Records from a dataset
'''

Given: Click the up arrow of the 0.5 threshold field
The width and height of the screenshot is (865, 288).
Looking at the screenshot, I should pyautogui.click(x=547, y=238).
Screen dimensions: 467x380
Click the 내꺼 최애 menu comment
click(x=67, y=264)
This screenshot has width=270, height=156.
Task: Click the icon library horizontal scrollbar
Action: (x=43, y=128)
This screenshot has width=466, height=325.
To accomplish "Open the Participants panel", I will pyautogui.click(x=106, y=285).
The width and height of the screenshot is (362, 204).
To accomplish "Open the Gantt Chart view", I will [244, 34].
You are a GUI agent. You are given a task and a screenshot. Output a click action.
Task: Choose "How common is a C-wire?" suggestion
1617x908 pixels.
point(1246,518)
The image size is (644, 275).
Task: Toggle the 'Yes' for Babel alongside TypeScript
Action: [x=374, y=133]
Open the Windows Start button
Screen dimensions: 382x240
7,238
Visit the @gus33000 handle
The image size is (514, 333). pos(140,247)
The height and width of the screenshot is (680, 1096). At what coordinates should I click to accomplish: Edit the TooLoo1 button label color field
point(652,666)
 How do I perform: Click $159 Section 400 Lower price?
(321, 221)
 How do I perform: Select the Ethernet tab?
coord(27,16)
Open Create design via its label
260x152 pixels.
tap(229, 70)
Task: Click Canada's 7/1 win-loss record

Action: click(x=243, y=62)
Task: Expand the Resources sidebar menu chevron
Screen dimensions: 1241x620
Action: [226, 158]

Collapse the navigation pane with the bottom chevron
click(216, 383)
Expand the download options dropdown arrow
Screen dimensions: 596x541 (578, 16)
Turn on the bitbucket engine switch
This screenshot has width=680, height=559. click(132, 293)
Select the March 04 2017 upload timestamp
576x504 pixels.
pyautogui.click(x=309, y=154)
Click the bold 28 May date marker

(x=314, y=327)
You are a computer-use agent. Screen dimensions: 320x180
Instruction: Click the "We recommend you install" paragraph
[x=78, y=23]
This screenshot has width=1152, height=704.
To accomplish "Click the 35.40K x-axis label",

'''

● **EXERCISE GOAL**: The entries above need to be repeated in full, exactly as written.

● **REPLY**:
Given: Click the up arrow of the 0.5 threshold field
The width and height of the screenshot is (865, 288).
Looking at the screenshot, I should pyautogui.click(x=547, y=238).
Screen dimensions: 467x380
Click the 내꺼 최애 menu comment
click(x=67, y=264)
This screenshot has width=270, height=156.
Task: Click the icon library horizontal scrollbar
Action: (x=43, y=128)
This screenshot has width=466, height=325.
To accomplish "Open the Participants panel", I will pyautogui.click(x=106, y=285).
The width and height of the screenshot is (362, 204).
To accomplish "Open the Gantt Chart view", I will [244, 34].
You are a GUI agent. You are given a task and a screenshot. Output a click action.
Task: Choose "How common is a C-wire?" suggestion
1617x908 pixels.
point(1246,518)
The image size is (644, 275).
Task: Toggle the 'Yes' for Babel alongside TypeScript
Action: [x=374, y=133]
Open the Windows Start button
Screen dimensions: 382x240
7,238
Visit the @gus33000 handle
The image size is (514, 333). pos(140,247)
The height and width of the screenshot is (680, 1096). At what coordinates should I click to accomplish: Edit the TooLoo1 button label color field
point(652,666)
 How do I perform: Click $159 Section 400 Lower price?
(321, 221)
 How do I perform: Select the Ethernet tab?
coord(27,16)
Open Create design via its label
260x152 pixels.
tap(229, 70)
Task: Click Canada's 7/1 win-loss record

Action: click(x=243, y=62)
Task: Expand the Resources sidebar menu chevron
Screen dimensions: 1241x620
Action: [226, 158]

Collapse the navigation pane with the bottom chevron
click(216, 383)
Expand the download options dropdown arrow
Screen dimensions: 596x541 (578, 16)
Turn on the bitbucket engine switch
This screenshot has width=680, height=559. click(132, 293)
Select the March 04 2017 upload timestamp
576x504 pixels.
pyautogui.click(x=309, y=154)
Click the bold 28 May date marker

(x=314, y=327)
You are a computer-use agent. Screen dimensions: 320x180
Instruction: Click the "We recommend you install" paragraph
[x=78, y=23]
This screenshot has width=1152, height=704.
To accomplish "Click the 35.40K x-axis label",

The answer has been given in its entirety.